begin Given records

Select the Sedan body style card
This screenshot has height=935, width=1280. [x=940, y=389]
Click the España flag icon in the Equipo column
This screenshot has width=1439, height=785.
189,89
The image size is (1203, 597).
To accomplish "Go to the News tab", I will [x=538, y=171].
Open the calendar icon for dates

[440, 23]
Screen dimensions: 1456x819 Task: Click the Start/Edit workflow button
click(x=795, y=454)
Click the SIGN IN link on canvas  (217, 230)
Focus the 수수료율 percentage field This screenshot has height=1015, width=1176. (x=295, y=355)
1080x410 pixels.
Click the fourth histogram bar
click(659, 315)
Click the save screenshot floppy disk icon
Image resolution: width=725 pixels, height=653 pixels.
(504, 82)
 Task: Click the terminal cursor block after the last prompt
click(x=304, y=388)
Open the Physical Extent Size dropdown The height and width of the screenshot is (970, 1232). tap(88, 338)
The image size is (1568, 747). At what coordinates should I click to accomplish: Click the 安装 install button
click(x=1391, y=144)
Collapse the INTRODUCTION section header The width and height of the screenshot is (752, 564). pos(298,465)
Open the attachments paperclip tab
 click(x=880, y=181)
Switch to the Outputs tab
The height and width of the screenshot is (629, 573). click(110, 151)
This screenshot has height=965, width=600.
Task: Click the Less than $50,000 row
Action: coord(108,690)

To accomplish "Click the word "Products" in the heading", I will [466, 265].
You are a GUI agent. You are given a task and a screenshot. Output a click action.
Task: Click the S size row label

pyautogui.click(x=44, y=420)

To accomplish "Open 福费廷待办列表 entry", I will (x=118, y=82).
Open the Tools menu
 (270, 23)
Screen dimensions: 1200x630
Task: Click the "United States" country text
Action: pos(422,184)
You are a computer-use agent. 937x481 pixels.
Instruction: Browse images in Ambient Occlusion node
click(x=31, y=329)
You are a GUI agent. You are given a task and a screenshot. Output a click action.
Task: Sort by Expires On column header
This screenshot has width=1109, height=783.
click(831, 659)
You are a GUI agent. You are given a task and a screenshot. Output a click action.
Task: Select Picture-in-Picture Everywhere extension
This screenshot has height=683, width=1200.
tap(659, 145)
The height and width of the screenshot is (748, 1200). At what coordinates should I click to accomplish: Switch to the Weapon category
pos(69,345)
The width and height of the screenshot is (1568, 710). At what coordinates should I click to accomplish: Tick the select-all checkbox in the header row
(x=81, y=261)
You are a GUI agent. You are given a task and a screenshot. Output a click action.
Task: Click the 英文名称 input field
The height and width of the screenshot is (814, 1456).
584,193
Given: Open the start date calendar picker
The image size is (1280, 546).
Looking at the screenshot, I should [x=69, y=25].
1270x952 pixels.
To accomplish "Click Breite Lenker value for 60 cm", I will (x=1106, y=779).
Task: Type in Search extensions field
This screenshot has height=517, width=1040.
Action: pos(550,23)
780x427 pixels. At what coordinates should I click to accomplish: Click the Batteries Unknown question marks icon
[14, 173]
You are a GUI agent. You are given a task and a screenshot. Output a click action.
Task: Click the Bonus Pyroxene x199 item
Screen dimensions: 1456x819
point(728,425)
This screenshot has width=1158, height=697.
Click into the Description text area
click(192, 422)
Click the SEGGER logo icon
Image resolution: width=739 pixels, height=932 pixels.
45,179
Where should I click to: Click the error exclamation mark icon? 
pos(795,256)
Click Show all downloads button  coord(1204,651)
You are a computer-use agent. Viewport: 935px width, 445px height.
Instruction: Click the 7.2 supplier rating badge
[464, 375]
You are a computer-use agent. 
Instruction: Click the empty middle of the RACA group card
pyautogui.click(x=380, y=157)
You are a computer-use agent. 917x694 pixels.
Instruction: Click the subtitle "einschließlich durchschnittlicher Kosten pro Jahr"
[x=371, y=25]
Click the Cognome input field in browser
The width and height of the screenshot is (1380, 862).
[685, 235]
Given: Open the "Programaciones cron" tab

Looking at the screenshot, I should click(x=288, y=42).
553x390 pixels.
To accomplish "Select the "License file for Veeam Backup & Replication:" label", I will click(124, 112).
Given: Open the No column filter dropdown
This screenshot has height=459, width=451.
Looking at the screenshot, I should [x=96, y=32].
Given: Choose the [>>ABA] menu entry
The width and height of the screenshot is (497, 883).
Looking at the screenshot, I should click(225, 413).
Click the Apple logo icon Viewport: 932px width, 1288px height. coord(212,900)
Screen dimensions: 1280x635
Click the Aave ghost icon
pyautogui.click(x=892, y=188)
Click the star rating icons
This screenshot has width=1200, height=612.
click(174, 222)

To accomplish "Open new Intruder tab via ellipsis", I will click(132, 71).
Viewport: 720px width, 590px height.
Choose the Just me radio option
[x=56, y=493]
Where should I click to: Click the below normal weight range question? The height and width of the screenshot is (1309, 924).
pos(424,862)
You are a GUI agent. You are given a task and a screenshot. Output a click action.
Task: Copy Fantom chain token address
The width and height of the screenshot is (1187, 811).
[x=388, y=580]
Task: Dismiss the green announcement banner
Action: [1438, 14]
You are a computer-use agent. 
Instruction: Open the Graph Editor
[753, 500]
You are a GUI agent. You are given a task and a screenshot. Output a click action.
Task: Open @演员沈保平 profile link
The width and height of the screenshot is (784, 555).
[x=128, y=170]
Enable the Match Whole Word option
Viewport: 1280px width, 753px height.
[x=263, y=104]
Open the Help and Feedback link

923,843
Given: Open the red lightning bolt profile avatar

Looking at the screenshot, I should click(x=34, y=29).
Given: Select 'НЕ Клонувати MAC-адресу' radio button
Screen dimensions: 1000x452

end Given records

**Problem to work on**
Rewrite the lines from the one with "will [466, 265]." up to and including the one with "pyautogui.click(x=44, y=420)", requests included, scaling each click coordinate in the answers by 0.8 and rounding to the nearest whole number, with halves rounded up.

**Right answer**
To accomplish "Click the word "Products" in the heading", I will [373, 212].
You are a GUI agent. You are given a task and a screenshot. Output a click action.
Task: Click the S size row label

pyautogui.click(x=35, y=336)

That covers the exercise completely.